Ao jantar Affonso annunciára a intenção de ir visitar, para o meado do mez, as velhas arvores de Santa Olavia; e combinára-se logo uma grande romaria de amizade ás margens do Douro. Craft e Sequeira acompanhavam Affonso. O marquez promettera uma visita para agosto «na companhia melodiosa», dizia elle, do amigo Steinbroken. D. Diogo hesitava, com receio da longa jornada, da humidade da aldêa. E agora tratava-se de persuadir Ega a ir tambem, com Carlos - quando Carlos acabasse emfim de reunir esses materiaes do seu livro que o retinham em Lisboa «á banca do labor...» Mas o Ega resistiu. O campo, dizia elle, era bom para os selvagens. O homem, á maneira que se civilisa, afasta-se da natureza; e a realisação do progresso, o paraíso na Terra, que presagiam os Idealistas, concebia-o elle como uma vasta cidade occupando totalmente o Globo, toda de casas, toda de pedra, e tendo apenas aqui e além um bosquesinho sagrado de roseiras, onde se fossem colher os ramalhetes para perfumar o altar da Justiça...
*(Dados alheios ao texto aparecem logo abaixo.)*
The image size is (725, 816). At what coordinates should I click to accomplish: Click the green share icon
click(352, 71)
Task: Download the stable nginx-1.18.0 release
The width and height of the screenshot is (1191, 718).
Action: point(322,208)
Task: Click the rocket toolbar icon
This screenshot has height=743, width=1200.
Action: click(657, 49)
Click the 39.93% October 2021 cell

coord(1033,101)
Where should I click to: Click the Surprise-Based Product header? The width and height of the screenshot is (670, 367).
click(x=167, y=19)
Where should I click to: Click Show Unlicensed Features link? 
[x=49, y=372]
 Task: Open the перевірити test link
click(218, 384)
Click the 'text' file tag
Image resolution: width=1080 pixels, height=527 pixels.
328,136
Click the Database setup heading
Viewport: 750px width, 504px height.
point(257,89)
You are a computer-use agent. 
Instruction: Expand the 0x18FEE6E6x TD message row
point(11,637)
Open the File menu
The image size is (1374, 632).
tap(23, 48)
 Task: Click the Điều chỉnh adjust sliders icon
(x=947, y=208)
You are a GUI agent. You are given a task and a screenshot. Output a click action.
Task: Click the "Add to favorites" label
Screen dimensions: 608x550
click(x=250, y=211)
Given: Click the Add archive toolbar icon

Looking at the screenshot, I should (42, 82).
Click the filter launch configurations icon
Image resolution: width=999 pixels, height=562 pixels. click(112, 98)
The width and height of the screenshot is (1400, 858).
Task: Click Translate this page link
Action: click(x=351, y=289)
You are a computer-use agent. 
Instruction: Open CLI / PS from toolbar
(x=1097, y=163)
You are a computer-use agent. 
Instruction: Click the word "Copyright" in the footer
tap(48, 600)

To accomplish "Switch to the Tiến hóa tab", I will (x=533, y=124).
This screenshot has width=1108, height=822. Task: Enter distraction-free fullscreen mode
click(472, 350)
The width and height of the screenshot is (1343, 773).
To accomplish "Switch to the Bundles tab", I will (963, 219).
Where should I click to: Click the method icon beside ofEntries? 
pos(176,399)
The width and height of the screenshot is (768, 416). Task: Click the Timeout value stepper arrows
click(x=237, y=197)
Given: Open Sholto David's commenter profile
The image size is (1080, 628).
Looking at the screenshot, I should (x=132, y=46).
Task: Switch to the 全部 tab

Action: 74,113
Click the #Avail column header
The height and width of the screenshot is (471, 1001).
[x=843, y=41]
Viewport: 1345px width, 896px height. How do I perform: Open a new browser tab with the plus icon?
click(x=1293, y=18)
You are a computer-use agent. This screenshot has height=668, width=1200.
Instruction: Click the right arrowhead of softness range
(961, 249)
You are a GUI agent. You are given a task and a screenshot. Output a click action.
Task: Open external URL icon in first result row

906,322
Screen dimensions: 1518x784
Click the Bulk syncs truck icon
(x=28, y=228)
- E o milho? A bella fruta? A hortaliçasinha? perguntava Villaça, rindo com malicia.

Imaginava então Villaça, replicava o outro, que d'aqui a seculos ainda se comeriam hortaliças? O habito dos vegetaes era um resto da rude animalidade do homem. Com os tempos o sêr civilisado e completo vinha a alimentar-se unicamente de productos artificiaes, em frasquinhos e em pilulas, feitos nos laboratorios do Estado...

- O campo, disse então D. Diogo, passando gravemente os dedos pelos bigodes, tem certa vantagem para a sociedade, para se fazer um bonito pic-nic, para uma burficada, para uma partida de croquet... Sem campo não ha sociedade.

- Sim, rosnou o Ega, como uma sala em que tambem ha arvores ainda se admitte...

Enterrado n'uma poltrona, fumando languidamente, Carlos sorria em silencio. Todo o jantar estivera assim calado, sorrindo esparsamente a tudo, com um ar luminoso e de deliciosa lassidão. E então o marquez, que já duas vezes, dirigindo-se a elle, encontrára a mesma abstracção radiosa, impacientou-se:

- Homem, falle, diga alguma coisa!... Você está hoje com um ar extraordinario, um arzinho de beato que se regalou de papar o Santissimo!

Todos em redor, com sympathia, se affirmaram em Carlos: Villaça achava-lhe agora melhor cara, côr d'alegria: D. Diogo, com um ar entendido, sentindo mulher, invejou-lhe os annos, invejou-lhe o vigor. E Affonso reenchendo o cachimbo olhava o neto, enternecido.

Carlos ergueu-se immediatamente, fugindo áquelle exame affectuoso.